Mas esse comportamento somente revela o quão nefasta é a prática, uma vez que deixa beneficiários à mercê da própria sorte.
A pergunta a ser feita é: se o assunto não tivesse dominado o noticiário, a operadora teria revisto a sua postura?
A resposta é não.
Todos os dias, milhares de beneficiários têm seus contratos rescindidos silenciosamente, sem que o público perceba e sem que as operadoras sejam incomodadas. Então, ao voltar atrás no caso dessa idosa, isso revela somente que as operadoras pretendem continuar com a prática para beneficiários em geral.
Mas isso é legal?
Primeiramente, é preciso entender que os planos de saúde são divididos em dois grandes grupos: os individuais e os coletivos. Os coletivos ainda são subdivididos em outros dois: os coletivos por adesão e os empresariais.

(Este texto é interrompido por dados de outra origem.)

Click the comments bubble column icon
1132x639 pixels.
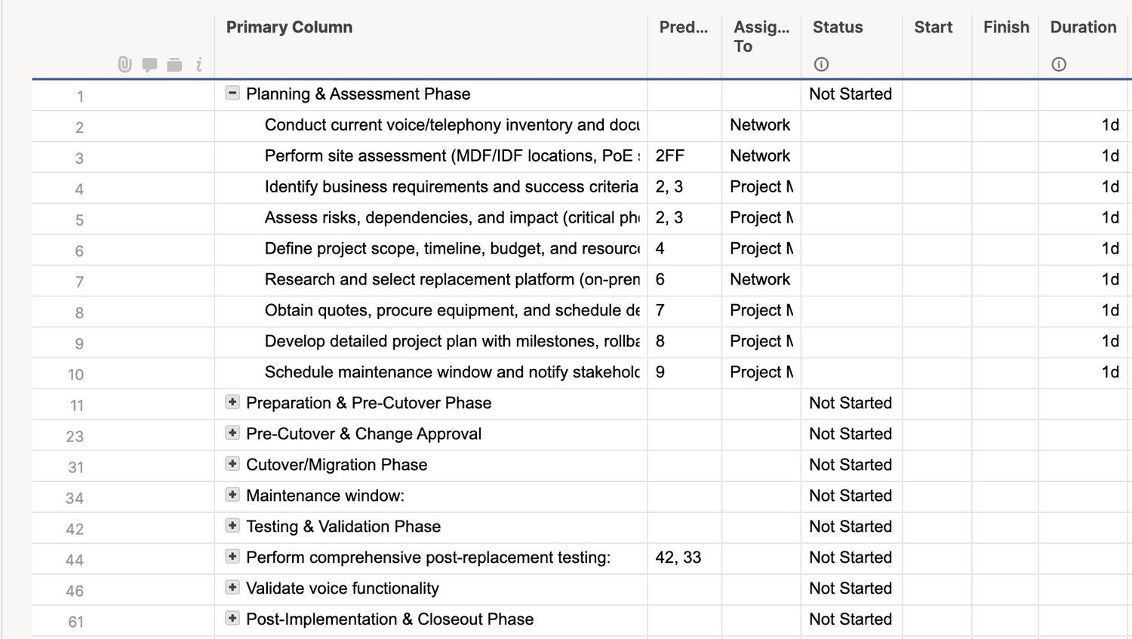coord(149,65)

Nos planos individuais, a Lei de Planos de Saúde veda expressamente a rescisão sem motivo, salvo em caso de inadimplência ou fraude. Por muito tempo, os tribunais invocaram essa norma para impedir a rescisão imotivada em contratos coletivos, impondo, em último caso, a migração do contrato para planos individuais. No entanto, o Superior Tribunal de Justiça – STJ entendeu que essa norma não se aplica aos contratos coletivos. Isso gerou uma mudança estratégica das operadoras.
Enquanto os beneficiários estão cumprindo período de carência sem poder usar o plano, as operadora estão satisfeitas. Ultrapassado esse prazo e com o início do direito à cobertura, as operadoras informam que a sinistralidade do grupo é muito alta e que não possuem interesse na apólice.

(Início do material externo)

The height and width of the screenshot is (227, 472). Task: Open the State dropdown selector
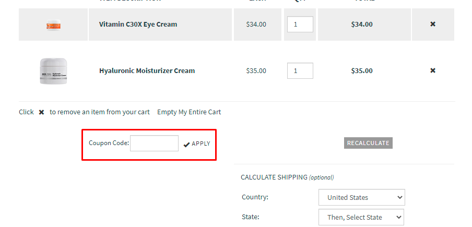pyautogui.click(x=361, y=217)
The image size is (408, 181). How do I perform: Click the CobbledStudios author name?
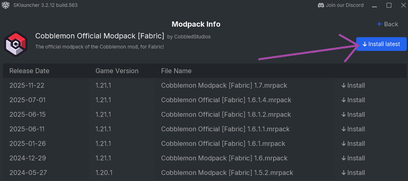tap(192, 37)

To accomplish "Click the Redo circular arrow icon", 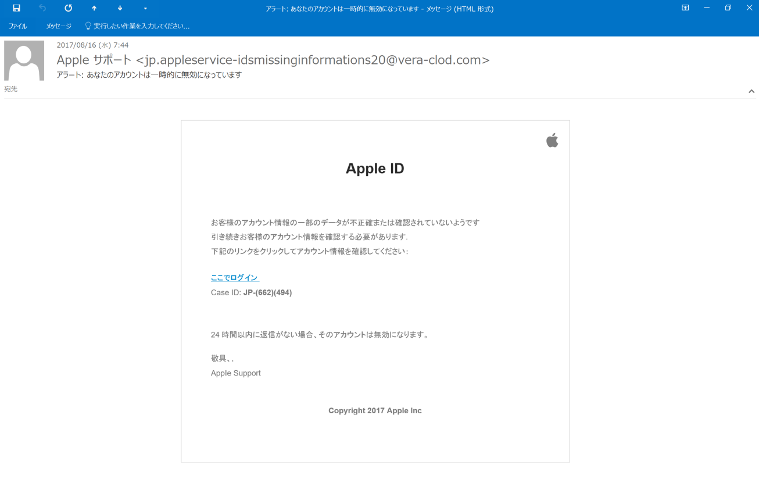I will [x=68, y=8].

Isso é uma completa distorção da função social de um contrato de plano de saúde.
Diferentemente de um seguro de veículo, não pode a operadora selecionar qual contrato deve continuar ou não.
Para corrigir isso, somente uma mudança legislativa que estenda a vedação de rescisão dos planos individuais. Já há um projeto de Lei tramitando para que se altere a norma.
Mas há exceções?
A decisão do STJ excepcionou o direito à rescisão contratual pelas operadoras. Caso o beneficiário esteja em tratamento contínuo, é vedada a ruptura do contrato.
E a portabilidade?
A ANS permite a portabilidade de carências entre operadoras. No entanto, a atuação cotidiana revela que é praticamente impossível fazer essa portabilidade, haja vista os inúmeros obstáculos impostos pelas operadoras e a vigilância vacilante daqueles que deveriam fiscalizar as operadoras.

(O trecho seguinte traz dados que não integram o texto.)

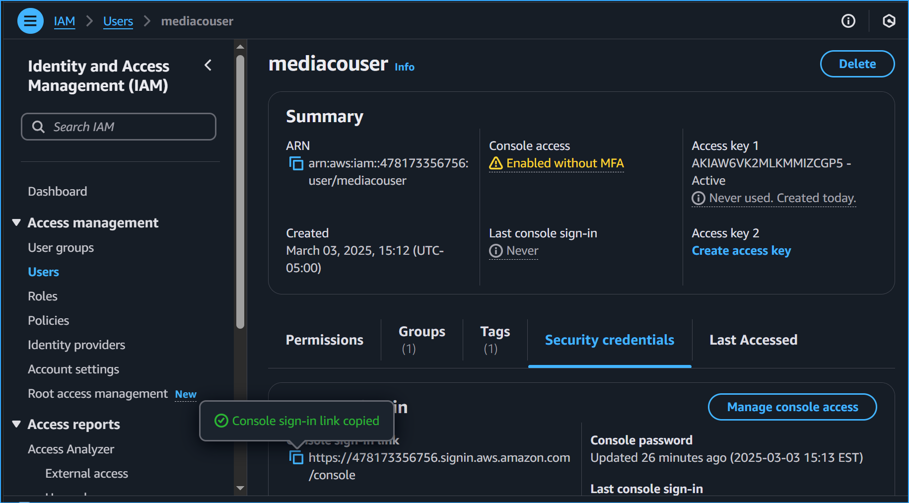Click the info circle icon in header
Image resolution: width=909 pixels, height=503 pixels.
[x=848, y=21]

Também é corriqueira a prática de alguns corretores informarem da migração, portabilidade ou uma suposta “compra de carências”, mas que na verdade somente se revela como a aquisição de um contrato novo. Isso pode levar a um suposto pensamento de que ocorreu uma portabilidade, mas que o beneficiário somente percebe que não é, quando necessita do atendimento e ele é negado por carência ou preexistência.
Mas o que o beneficiário pode fazer?
O correto é que o beneficiário procure um especialista na área para que seja analisado o caso concreto e, se for o caso, ajuizar ação cabível para manter o contrato.